*Task prompt:*
Below are the records; count how many of their lines carry "computer" and give only the number.

*Records supplied:*
* * * *

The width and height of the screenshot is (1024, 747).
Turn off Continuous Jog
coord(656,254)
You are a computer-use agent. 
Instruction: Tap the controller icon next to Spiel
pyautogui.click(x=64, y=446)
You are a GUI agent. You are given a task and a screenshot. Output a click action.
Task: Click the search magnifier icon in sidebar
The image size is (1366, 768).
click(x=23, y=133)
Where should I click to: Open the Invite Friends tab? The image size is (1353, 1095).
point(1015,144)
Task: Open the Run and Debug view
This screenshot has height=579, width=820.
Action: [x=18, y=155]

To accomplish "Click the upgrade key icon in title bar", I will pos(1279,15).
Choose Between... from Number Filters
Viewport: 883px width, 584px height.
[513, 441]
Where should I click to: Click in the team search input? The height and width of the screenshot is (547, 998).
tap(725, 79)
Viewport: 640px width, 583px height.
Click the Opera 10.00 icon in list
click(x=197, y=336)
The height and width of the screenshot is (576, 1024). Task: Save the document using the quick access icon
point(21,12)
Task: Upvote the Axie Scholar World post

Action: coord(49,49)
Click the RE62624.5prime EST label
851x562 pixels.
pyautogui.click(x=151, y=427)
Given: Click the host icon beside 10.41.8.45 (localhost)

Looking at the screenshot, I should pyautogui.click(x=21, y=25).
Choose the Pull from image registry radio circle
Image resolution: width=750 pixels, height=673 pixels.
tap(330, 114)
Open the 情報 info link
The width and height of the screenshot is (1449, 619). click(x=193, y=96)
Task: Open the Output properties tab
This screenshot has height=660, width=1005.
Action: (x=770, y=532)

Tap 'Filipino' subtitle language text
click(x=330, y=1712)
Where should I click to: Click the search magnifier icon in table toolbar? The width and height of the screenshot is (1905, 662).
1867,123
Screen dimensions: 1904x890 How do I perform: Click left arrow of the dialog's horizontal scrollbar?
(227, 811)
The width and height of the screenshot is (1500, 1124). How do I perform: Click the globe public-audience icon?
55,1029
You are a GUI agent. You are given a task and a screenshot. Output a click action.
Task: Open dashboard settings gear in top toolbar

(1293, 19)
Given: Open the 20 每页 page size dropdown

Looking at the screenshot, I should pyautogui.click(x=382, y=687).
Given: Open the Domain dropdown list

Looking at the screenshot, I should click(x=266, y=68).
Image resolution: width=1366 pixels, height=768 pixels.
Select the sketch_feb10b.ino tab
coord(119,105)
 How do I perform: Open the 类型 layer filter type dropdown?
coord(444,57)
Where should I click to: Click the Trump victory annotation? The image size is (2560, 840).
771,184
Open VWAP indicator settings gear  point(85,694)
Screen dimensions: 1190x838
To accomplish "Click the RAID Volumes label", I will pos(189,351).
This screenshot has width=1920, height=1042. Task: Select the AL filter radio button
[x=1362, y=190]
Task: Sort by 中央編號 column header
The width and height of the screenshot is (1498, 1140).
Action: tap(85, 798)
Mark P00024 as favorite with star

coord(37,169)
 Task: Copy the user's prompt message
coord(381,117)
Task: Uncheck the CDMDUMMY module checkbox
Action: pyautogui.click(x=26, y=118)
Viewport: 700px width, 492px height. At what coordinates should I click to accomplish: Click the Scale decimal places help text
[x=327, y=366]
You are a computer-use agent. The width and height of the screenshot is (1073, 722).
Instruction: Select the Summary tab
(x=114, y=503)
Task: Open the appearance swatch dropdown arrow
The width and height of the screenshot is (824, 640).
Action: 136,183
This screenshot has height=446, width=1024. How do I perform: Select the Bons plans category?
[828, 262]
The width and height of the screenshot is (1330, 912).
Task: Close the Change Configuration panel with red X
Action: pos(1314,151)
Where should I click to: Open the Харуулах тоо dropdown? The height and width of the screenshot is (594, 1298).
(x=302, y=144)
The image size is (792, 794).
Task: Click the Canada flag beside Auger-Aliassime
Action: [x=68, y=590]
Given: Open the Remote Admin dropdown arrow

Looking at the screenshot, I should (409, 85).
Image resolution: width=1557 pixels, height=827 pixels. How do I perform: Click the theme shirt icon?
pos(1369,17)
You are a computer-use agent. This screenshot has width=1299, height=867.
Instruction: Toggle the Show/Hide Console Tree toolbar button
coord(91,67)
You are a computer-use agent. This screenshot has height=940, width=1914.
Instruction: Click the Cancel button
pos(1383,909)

* * * *

*Problem solution:*
4